We believe that tissue engineering techniques will offer a better way for long segment replacement of the tracheal airway than transplantation. Tissue engineering applies the principles of engineering, material science, and biology toward the development of biological substitutes that restore, maintain, or improve tissue function (9). This process of fabricating new, physiologic, functioning tissues may be obtained by (1) guided tissue regeneration with engineered matrices alone, (2) injection of allogenic or xenogenic cells alone, or (3) use of cells seeded on or within matrices (cell matrix construct), with the latter two approaches the most common. The use of isolated cell or cell substitutes avoids potential surgical complications and allows cell manipulation before injection but has the drawback of possible rejection or loss of function (47). The use of seeded matrices, the most common method in tissue engineering, is particularly relevant in the present context because these structures are biocompatible, bioabsorbable, nonimmunogenic, supportive of cell attachment and growth, and inductive of angiogenesis (Fig. 5). They may be created either by isolating the cells from host's body with a permeable membrane allowing exchange of nutrients (closed system) or by culturing in vitro the isolated cells and seeding them onto a scaffold, either synthetic or natural, that is implanted into the host after a given cultivation time (open system) (48). Available evidence suggests that single tissue constructs are unlikely to suffice, and that only a composite (mucosa, connective tissue, cartilage) tissue-engineered graft may substitute functionally for the native trachea. We are presently working towards this goal.
The Loss of Useful Larynx and Trachea is Compatible With a Good Quality of Life
The 5-year survival of persons undergoing laryngectomy is approximately 40%. Thus, many persons live for years without a larynx. Although there is a very active minority who make the most of things and a few who actually return to work thereafter, the impact on quality of life is profound. A functioning larynx is necessary for normal speech, swallowing, lifting, coughing, straining, sniffing, smelling, tasting, and even kissing. These are the very functions that allow us to function in human society, and the impact of their loss should not be underestimated. Many patients become reclusive and depressed, despite putting a brave face on when presenting for follow-up in clinic (49). The loss of a long segment of trachea is, of course, incompatible with life. Our survey of the views of laryngectomees on the acceptability of laryngeal transplantation demonstrated widespread support for the idea, provided the questions of reinnervation and immunosuppression were satisfactorily addressed (18). Thus, while for some persons laryngectomy represents a challenge to be fought and overcome, for many it represents withdrawal from society and most would accept the risks of a transplant if it meant a return to normal functioning and to normal human society.

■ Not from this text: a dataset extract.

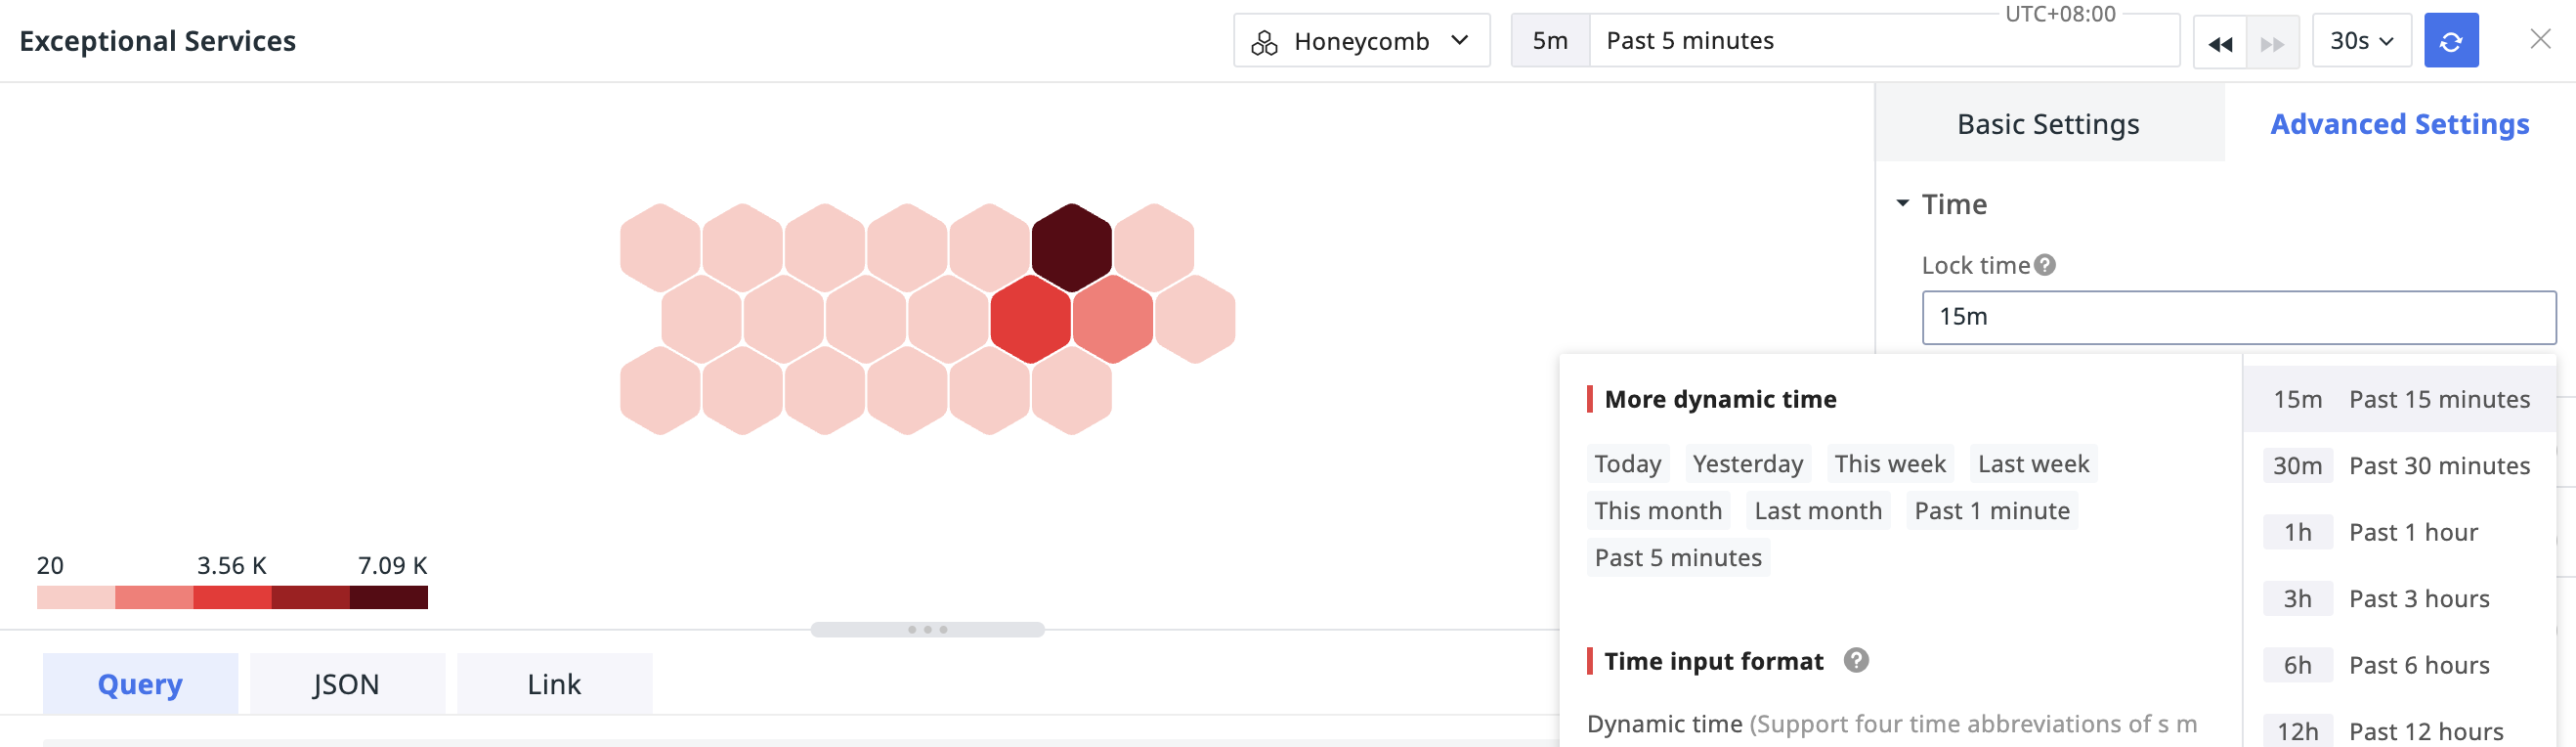The height and width of the screenshot is (747, 2576).
Task: Click the darkest maroon hexagon cell
Action: (x=1071, y=248)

The jury remains out. The arguments against laryngeal transplantation are strong, but balanced, in our opinion, by the arguments in favor. The case for tracheal transplantation is more tenuous. We firmly believe that a twin-track of research into airway transplantation alongside research into tissue-engineering strategies is essential if we are to finally offer and alternative to the dehumanizing effects of a mutilating operation (laryngectomy) which has changed little in 150 years (50).